[DIRECTIONS]
In the guide to fitting multiple peaks below, set down unchanged the stretch that begins at the words "for name in" and stops after "is too tight.".

───── PASSAGE PROVIDED

T, I = tl.load_refglow("x002")   # 4-peak FO benchmark, beta = 8.4 K/s

peaks = [
    tl.PeakSpec(
        name="P1",
        model="fo_rq",
        init={"Tm": 417.0, "Im": 12000.0, "E": 1.35},
        bounds={"Tm": (390.0, 435.0), "Im": (0.0, 40000.0), "E": (0.8, 2.2)},
    ),
    tl.PeakSpec(
        name="P2",
        model="fo_rq",
        init={"Tm": 456.0, "Im": 18000.0, "E": 1.48},
        bounds={"Tm": (435.0, 472.0), "Im": (0.0, 50000.0), "E": (0.8, 2.4)},
    ),
    tl.PeakSpec(
        name="P3",
        model="fo_rq",
        init={"Tm": 484.0, "Im": 28000.0, "E": 1.60},
        bounds={"Tm": (468.0, 500.0), "Im": (0.0, 70000.0), "E": (0.9, 2.6)},
    ),
    tl.PeakSpec(
        name="P4",
        model="fo_rq",
        init={"Tm": 512.0, "Im": 45000.0, "E": 2.00},
        bounds={"Tm": (498.0, 530.0), "Im": (0.0, 120000.0), "E": (1.0, 3.0)},
    ),
]

Units

Parameter	Unit	Typical range
Tm	K	300 – 700 K for most TLD materials
Im	detector counts	same scale as measured I
E	eV	0.5 – 3.0 eV for common TL materials
b (GO only)	dimensionless	1.0 – 2.0
R (OTOR only)	dimensionless	1e-6 – 0.90
alpha (MO only)	dimensionless	0.001 – 0.999

---

Add a background component

# Explicit linear background
bg = tl.BackgroundSpec(
    type="linear",
    init={"a": 100.0, "b": 0.5},
)

# Or let autoinit decide (returns None for clean data)
_, bg_auto = tl.autoinit_multi(T, I, bg_mode="auto")

Available background types: "linear", "exponential", "none".

The linear background evaluates as \(a + b \cdot T\); the exponential form evaluates as \(a \cdot \exp(-T / c) + b\).

---

Run the fit

result = tl.fit_multi(
    T, I,
    peaks=peaks,
    bg=None,
    beta=8.4,
    options=tl.FitOptions(local_optimizer="trf"),
)

print(f"Converged: {result.converged}  FOM: {result.metrics.FOM:.3f} %")
for pk in result.peaks:
    p = pk.params
    print(f"  {pk.name}: Tm={p['Tm']:.2f} K  E={p['E']:.4f} eV  Im={p['Im']:.0f}")

---

Mix different models across peaks

You can assign a different kinetic model to each peak:

peaks_mixed = [
    tl.PeakSpec(name="P1", model="fo_rq",  init={"Tm": 420.0, "Im": 5000.0, "E": 1.2}),
    tl.PeakSpec(name="P2", model="go_kg",  init={"Tm": 460.0, "Im": 8000.0, "E": 1.5, "b": 1.6}),
    tl.PeakSpec(name="P3", model="otor_lw",init={"Tm": 490.0, "Im": 12000.0,"E": 1.7, "R": 0.1}),
]

Model keys

Call tl.list_models() to see all available canonical keys. Call tl.list_models("fo") to list only first-order variants.

---

Inspect bound violations after fitting

violations = {k: v for k, v in result.hit_bounds.items() if v}
if violations:
    print("Parameters at bounds — consider widening:")
    for name in violations:
        print(f"  {name}")

A parameter at its bound is a strong signal that the initial estimate is far from the optimum or that the bound is too tight.

──────────
───── RAW DATA

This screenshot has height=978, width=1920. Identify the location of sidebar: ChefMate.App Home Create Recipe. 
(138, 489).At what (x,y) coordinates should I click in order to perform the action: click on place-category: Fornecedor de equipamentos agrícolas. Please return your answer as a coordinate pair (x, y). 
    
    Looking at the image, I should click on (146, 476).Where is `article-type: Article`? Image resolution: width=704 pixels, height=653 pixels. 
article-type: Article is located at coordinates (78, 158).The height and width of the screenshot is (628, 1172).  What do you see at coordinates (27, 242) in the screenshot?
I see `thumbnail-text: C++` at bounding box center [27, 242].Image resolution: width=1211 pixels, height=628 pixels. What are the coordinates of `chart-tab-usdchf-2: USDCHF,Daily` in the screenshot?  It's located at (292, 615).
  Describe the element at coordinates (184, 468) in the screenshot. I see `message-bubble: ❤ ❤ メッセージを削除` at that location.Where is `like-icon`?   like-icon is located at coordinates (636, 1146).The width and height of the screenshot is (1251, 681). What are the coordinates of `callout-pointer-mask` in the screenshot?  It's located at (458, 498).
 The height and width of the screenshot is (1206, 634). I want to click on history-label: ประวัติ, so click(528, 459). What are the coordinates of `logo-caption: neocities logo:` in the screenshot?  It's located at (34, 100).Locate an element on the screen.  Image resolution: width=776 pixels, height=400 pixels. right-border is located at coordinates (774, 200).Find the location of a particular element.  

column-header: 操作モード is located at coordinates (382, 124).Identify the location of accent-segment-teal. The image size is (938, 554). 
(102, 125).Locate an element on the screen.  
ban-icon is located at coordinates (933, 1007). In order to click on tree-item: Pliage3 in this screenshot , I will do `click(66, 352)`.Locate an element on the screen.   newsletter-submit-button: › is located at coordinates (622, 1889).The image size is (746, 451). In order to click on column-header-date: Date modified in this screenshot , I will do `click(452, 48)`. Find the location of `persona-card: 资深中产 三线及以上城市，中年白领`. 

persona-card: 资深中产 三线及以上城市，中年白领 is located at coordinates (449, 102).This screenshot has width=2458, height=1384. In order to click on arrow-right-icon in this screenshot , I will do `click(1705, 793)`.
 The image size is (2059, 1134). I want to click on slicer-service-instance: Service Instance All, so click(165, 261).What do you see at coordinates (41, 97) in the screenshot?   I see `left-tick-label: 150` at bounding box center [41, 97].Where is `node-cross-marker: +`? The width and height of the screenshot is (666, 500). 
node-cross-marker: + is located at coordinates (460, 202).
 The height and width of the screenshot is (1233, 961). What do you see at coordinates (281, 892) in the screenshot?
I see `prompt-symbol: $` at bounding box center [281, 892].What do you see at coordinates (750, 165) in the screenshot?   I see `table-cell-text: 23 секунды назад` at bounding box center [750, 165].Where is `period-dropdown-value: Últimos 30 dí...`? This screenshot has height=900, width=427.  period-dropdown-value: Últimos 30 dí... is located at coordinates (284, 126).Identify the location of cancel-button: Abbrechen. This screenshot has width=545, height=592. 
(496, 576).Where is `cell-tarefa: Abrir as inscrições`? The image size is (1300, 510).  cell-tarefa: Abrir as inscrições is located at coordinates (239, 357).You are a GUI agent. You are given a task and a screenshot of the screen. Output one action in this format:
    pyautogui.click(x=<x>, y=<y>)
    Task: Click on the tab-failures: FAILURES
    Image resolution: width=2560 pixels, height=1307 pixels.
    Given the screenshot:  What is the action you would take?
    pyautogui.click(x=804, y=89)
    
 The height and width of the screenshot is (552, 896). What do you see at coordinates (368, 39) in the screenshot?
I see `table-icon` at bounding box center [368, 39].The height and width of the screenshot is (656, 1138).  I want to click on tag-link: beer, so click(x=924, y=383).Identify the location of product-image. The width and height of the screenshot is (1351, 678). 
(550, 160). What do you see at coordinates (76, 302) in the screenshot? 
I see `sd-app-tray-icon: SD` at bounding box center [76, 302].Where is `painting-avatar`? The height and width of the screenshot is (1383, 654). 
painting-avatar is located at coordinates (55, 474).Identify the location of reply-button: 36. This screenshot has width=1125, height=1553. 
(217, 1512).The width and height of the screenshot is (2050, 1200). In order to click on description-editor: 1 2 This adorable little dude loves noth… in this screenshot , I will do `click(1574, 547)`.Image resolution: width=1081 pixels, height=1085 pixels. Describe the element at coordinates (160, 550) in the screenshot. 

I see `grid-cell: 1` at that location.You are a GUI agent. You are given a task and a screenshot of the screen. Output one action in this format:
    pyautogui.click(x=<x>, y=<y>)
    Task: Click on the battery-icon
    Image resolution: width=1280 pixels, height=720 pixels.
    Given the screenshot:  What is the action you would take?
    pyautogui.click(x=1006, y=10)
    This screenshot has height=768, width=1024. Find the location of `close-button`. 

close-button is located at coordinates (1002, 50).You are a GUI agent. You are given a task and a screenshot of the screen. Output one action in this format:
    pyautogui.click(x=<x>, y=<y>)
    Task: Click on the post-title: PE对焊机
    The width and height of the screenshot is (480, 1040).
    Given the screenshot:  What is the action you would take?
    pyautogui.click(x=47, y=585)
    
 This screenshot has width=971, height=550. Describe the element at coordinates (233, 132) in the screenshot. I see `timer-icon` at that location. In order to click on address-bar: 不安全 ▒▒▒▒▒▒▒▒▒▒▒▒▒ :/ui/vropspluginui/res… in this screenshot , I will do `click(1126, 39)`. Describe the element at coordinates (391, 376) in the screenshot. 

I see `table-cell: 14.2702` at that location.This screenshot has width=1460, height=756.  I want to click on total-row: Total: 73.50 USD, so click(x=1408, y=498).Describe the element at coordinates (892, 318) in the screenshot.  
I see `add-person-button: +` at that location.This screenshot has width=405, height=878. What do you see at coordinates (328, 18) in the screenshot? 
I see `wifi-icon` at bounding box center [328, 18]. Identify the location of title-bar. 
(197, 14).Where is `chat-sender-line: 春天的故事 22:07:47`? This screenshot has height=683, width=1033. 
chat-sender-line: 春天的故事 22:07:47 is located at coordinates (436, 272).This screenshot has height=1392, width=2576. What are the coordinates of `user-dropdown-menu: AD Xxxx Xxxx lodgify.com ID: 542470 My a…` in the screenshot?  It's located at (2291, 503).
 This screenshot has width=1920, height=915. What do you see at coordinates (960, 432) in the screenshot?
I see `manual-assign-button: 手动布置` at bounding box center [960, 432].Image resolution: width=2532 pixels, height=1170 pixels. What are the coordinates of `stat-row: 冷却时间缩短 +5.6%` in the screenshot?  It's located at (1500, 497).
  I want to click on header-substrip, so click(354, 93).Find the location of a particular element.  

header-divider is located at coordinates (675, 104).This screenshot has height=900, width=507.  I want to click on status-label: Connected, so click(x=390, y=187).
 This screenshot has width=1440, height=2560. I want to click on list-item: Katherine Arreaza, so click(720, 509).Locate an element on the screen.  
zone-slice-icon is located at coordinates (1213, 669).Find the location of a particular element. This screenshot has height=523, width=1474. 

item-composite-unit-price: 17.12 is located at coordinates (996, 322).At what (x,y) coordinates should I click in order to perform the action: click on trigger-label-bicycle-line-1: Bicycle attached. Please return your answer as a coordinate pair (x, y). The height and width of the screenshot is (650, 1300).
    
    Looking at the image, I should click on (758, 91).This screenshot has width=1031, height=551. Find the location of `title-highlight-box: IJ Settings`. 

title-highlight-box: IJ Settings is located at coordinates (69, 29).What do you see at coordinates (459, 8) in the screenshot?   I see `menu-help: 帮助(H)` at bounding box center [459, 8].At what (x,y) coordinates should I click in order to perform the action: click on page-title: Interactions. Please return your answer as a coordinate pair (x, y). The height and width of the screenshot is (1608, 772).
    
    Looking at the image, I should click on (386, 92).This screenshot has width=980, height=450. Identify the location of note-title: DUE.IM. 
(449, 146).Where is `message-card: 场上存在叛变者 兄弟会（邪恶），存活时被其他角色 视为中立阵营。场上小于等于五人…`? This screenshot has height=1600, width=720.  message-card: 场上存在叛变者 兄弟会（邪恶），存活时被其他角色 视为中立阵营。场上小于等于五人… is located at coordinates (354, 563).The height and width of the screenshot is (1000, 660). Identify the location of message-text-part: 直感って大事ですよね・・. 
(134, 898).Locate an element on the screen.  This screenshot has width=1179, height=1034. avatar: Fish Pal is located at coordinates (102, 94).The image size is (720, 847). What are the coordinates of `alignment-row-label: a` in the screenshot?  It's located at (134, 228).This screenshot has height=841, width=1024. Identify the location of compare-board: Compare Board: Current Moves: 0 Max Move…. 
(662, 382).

──────────

[ANSWER BOX]
for name in violations:
        print(f"  {name}")

A parameter at its bound is a strong signal that the initial estimate is far from the optimum or that the bound is too tight.